TEXTO:
--

Me suelo administrar con frecuencia -bajo prescripción facultativa del neurólogo infalible que hay en mí- dosis moderadas de fotografías antiguas y de libros de Historia. Mi cuerpo y mi mente no toleran los abusos historiográficos ni las sobredosis de fotos del pasado. Son sustancias que me generan, en contacto con mi conciencia, choques anafilácticos severos, y comprometen mi sistema respiratorio y cardiovascular.

La Historia me parece la más deprimente de las disciplinas, la más desasosegante de las actividades de la inteligencia, porque es un método para constatar que el hombre no tiene mucho remedio. La famosa sentencia del gran George Santayana, acerca de que quien no conoce la historia está condenado a repetirla, siempre me ha parecido de un optimismo sin fundamentos, porque insinúa que quien la conoce puede evitar sus repeticiones; y lo cierto es que la experiencia nos demuestra que el hombre, por mucho que conozca la historia, la repite fatalmente tarde o temprano, como si estuviera sometido a una maldición.

--

MATERIAL PROPORCIONADO:
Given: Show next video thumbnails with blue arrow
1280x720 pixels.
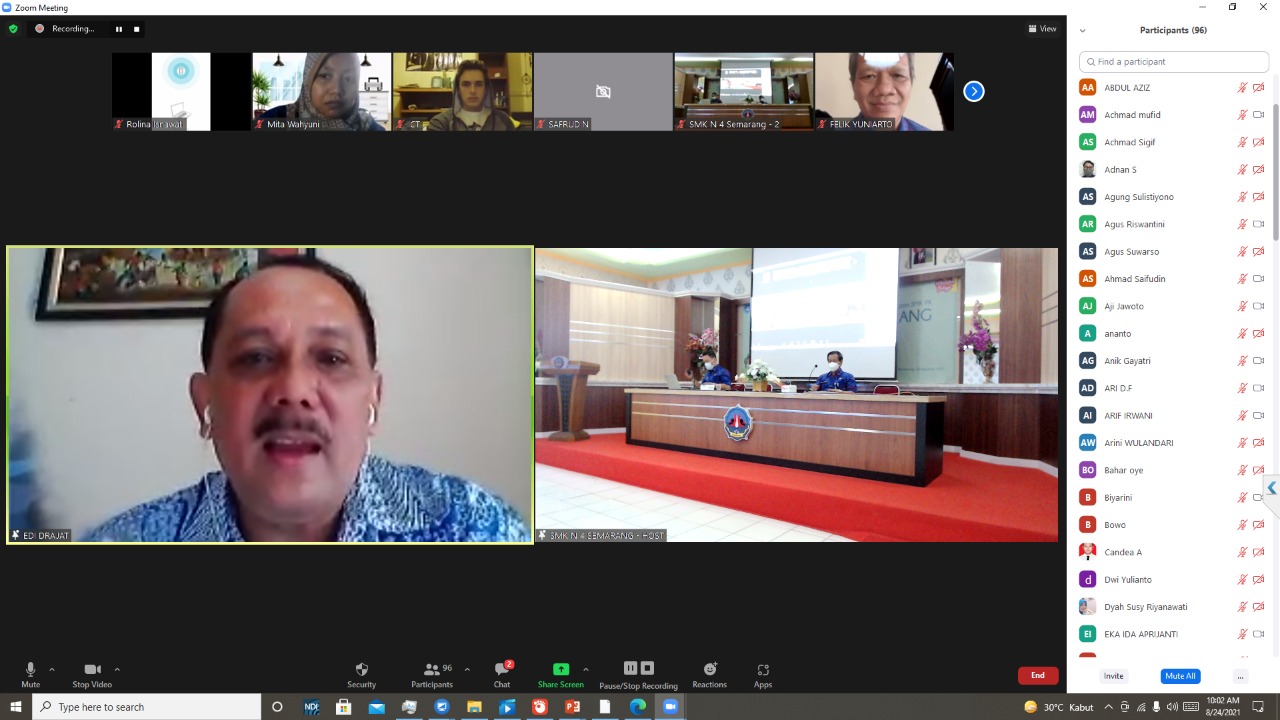Looking at the screenshot, I should [974, 92].
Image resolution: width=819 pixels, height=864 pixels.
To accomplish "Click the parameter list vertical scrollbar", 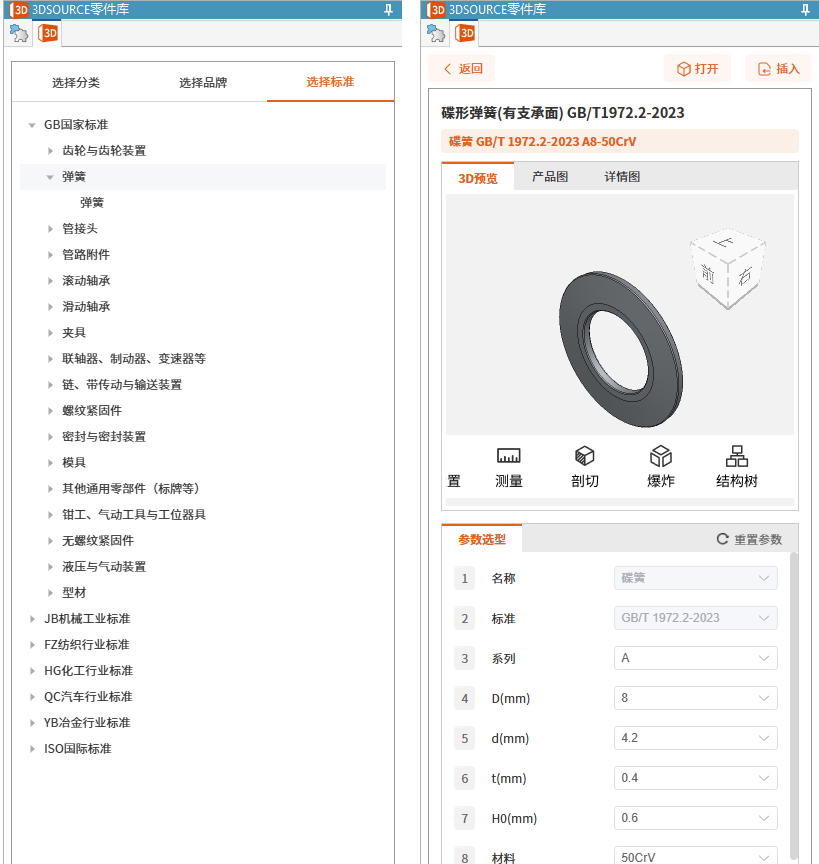I will [x=794, y=700].
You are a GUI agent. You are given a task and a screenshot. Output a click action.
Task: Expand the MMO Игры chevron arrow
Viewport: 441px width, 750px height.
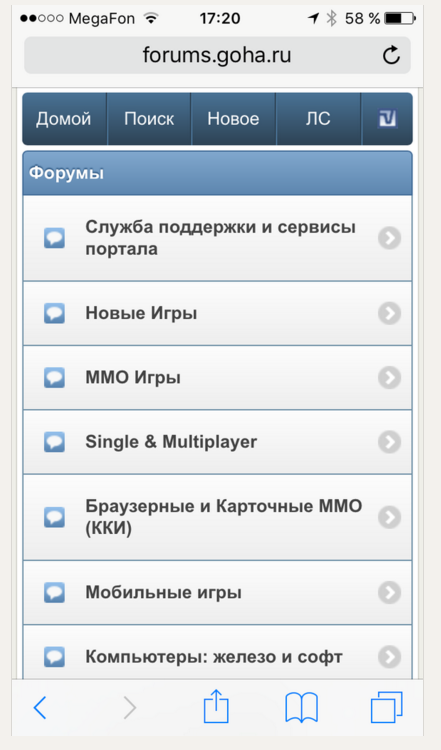click(x=389, y=378)
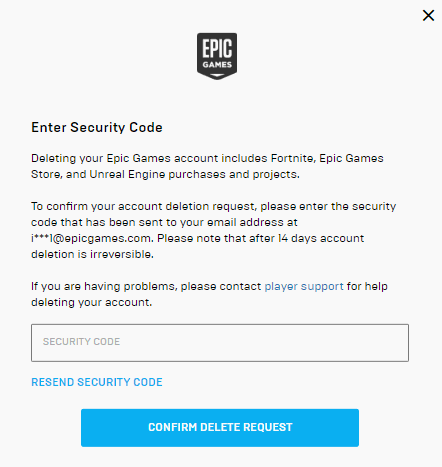The image size is (442, 467).
Task: Open the player support link
Action: [304, 286]
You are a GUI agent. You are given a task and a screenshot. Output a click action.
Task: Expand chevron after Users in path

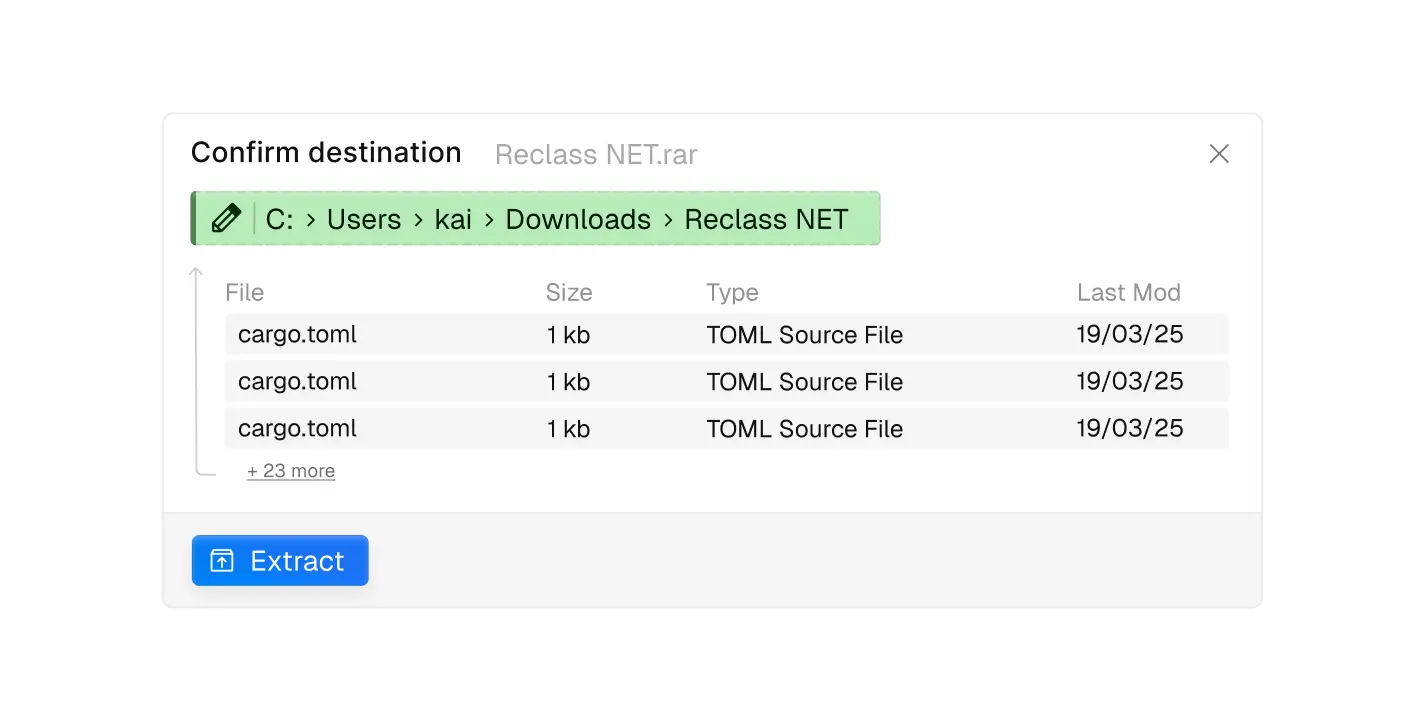[x=418, y=220]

--

TAREA 1:
Responde según el texto sobre la Historia:
(a) ¿Qué dos cosas se administra en dosis moderadas quien escribe?
(b) ¿Qué dos sistemas del cuerpo comprometen esas sustancias?
(c) ¿A quién se atribuye la sentencia de que quien no conoce la historia está condenado a repetirla?
TAREA 2: Prosigue el texto sobre la Historia a partir de su última oración.

RESPUESTA 1:
(a) Fotografías antiguas y libros de Historia.
(b) El respiratorio y el cardiovascular.
(c) A George Santayana.

RESPUESTA 2:
Con la fotografía, ese maravilloso invento demoníaco, me sucede algo similar. Creo que es el arte más fúnebre que el hombre ha inventado, la técnica mortuoria por excelencia. Basta con dejar que pasen unos cuantos años sobre las fotos, para que las imágenes se llenen de muertos, de objetos desaparecidos, de paisajes fantasmagóricos. Ese coche ya no se fabrica, esos caballos ya no trotan por el campo, esas nubes hace ya mucho que dejaron de surcar ese cielo, ese restaurante de la ciudad quebró décadas atrás y en su lugar abrió una sucursal bancaria; los individuos desconocidos que sonríen a la orilla del mar, petrificados, se fueron con su sonrisa quién sabe a dónde, vaya usted a saber cuándo. Esas son las cosas que se me pasan por la cabeza, después de observar durante un rato viejas fotos. Pasar las páginas de un álbum, para mí, no es menos triste que pasear entre tumbas y mausoleos. Una lápida no es una piedra con inscripciones, sino la historia de una vida que nadie puede volver a contarnos. Una foto no es una huella de la luz sobre un papel sensible, sino el anuncio premonitorio de una desaparición.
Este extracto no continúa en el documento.